In Villa Inocencio, a woman says her family has to rely on using trawl, a fine-meshed net, which has been declared illegal by the government. She says the legally prescribed fishing is expensive and “wears out fast.”
One of her sons has stopped going to school because of the tight money situation. When her husband cannot go out to fish, her family, like the Brocas, skip a meal.
Instead of eating rice and viand, they just drink coffee, she says. They take coffee tablets, sold at P3 per pack, which serve as meal extenders.
Cottage industry
Mayor Joshur Judd Lanete II, son of Gov. Rizalina Seachon-Lanete, says the municipal government has started livelihood programs to augment the earnings of the poor fisherfolk.
“I don’t believe in doles so what we do is to provide opportunities for them by strengthening the cottage industry in our town, especially the production of handicrafts such as baskets,” he says.
He says the local government has been looking for a market for the handicraft items which it has branded as “export quality.”

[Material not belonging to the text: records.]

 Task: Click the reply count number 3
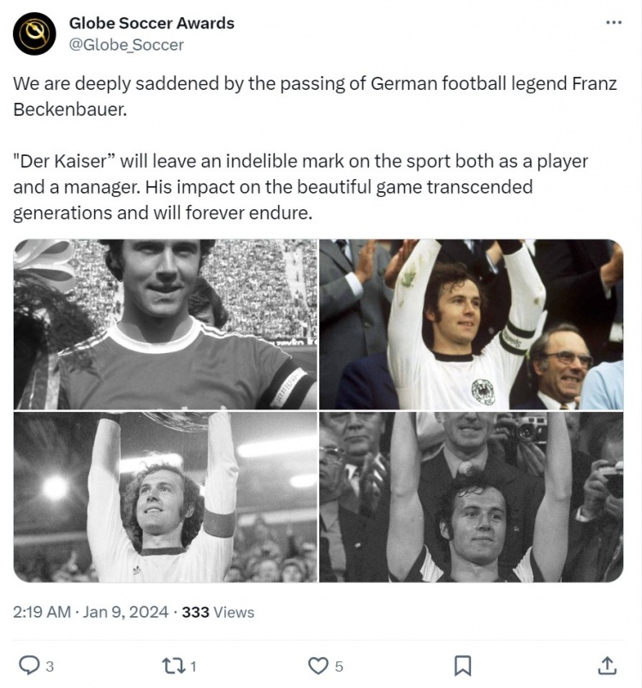coord(50,666)
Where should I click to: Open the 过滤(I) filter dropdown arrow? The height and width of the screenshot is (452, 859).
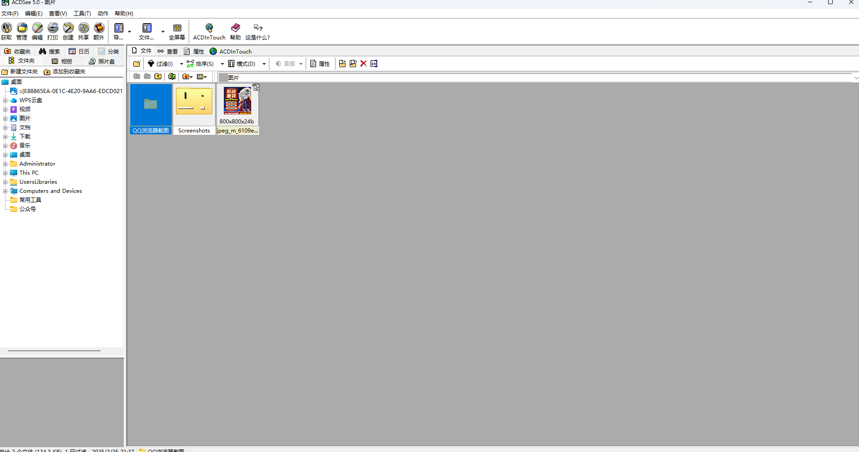[x=181, y=64]
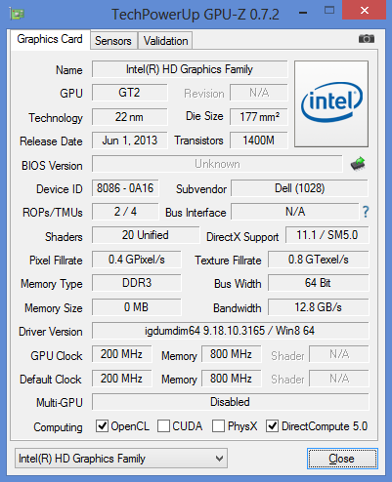Toggle the DirectCompute 5.0 checkbox

click(x=272, y=425)
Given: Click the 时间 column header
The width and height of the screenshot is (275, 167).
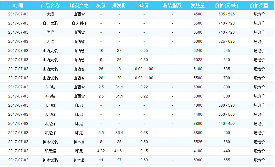Looking at the screenshot, I should pyautogui.click(x=18, y=6).
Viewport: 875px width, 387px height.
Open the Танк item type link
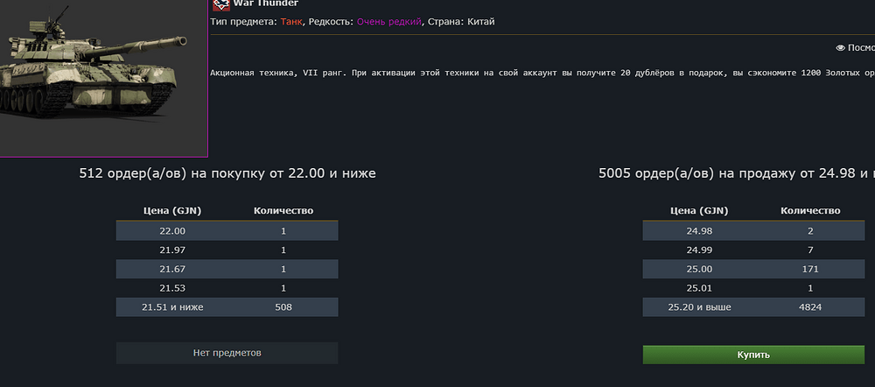[291, 22]
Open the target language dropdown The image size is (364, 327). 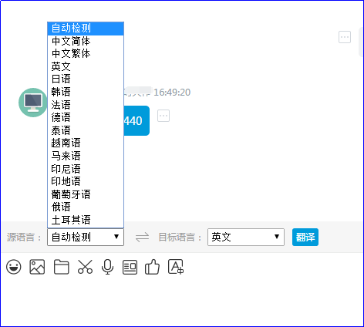tap(246, 237)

Lanete says the coastal residents know the danger of living very near the sea but they refuse to move out despite repeated government warnings. But most of them are defiant, saying that staying there is their only choice.
To wean people away from illegal fishing, Lanete says the municipal government even launched a program to exchange trawls with legal fishing nets.
On the lack of toilets, he says it is a “personal” concern of every family living near the shore and the municipal government need not intervene.